§ Document segment
_ _ _ _

# Looking for information 1910 Board track racer.



## jasny (Feb 7, 2010)

I recently found this bike in a bike shop and scooped it up.  I live next to and attended Rutgers University and was so excited.  The only information I could find was the following record of the companies incorporation.

"Incorporated 1905,  Middlesex Motor Company,  New Brunswick, N.J. ; to manufacture automobiles, motor cars, Bicycles and bicycle parts; capital, $50,000.  Incorporators: H. Clark Saunders, Louis A. Voorhees and Charles A. White."

I do have the other parts, but removed them for restoration and cleaning.  No part or the frame has any name, number, or marking on it other then the head badge.

I am looking for the following:

1. Any information one has to share
2. How to locate a proper seat as it was not included
3. How to get proper racing bars, as mine are bent a little.

Here are the pics,














Thank You,

Jay


----------



## kunzog (Feb 7, 2010)

"Board Track Racer" is a term that has become over used lately. It seems that everyone that has an early bike likes that term. I have seen English 3 speeds, custom Chinese motored bikes and balloon tired bikes with upside down handle bars called by that term. Maybe "Track Bike" or" Racer" would be more appropriate. Your bike is indeed interesting and deserves restoration. Try this website.          http://www.classicrendezvous.com/


----------



## jasny (Feb 7, 2010)

Thank You for your help. I was going to send it to cyclart for a restoration.  I have not done so well in finding parts, and they seem to be pretty connected. I will post after pictures.   Now I will call it a track bike or racer, thanks again, Jay


----------



## rustNspokes (Feb 9, 2010)

_ _ _ _

§ Data listing

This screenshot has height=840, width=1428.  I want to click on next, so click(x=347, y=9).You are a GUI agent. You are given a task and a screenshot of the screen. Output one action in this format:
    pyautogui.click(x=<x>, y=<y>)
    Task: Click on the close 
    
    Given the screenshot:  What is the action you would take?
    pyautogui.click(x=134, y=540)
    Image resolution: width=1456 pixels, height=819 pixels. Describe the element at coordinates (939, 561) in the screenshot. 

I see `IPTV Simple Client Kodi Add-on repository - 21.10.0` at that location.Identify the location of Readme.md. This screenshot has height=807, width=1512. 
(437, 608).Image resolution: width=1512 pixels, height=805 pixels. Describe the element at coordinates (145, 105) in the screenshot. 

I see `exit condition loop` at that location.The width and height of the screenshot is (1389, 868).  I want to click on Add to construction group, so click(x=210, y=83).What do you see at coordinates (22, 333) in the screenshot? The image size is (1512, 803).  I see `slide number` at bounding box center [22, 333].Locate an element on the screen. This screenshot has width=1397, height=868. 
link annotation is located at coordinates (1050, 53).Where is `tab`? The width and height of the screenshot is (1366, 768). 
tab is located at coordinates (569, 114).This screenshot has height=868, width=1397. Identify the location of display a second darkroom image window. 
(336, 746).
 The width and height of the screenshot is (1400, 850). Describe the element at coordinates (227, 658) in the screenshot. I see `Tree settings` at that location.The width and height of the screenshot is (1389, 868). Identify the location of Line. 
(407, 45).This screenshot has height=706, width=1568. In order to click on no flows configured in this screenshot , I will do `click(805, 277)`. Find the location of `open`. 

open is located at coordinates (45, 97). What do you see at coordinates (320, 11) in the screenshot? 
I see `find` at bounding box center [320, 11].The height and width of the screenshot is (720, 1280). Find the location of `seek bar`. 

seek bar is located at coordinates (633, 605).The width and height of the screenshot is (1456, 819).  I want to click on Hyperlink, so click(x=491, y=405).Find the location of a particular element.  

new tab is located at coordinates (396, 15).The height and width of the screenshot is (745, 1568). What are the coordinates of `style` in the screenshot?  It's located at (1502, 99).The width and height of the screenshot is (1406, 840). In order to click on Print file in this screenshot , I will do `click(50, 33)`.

_ _ _ _

§ To-do list
- 1) From the forum thread about the 1910 track racer, list the names of the incorporators of the Middlesex Motor Company.
- 2) According to the forum thread about the 1910 track racer, what capital did the Middlesex Motor Company have when it was incorporated?

§ Expected answers
- 1) H. Clark Saunders, Louis A. Voorhees, Charles A. White

- 2) $50,000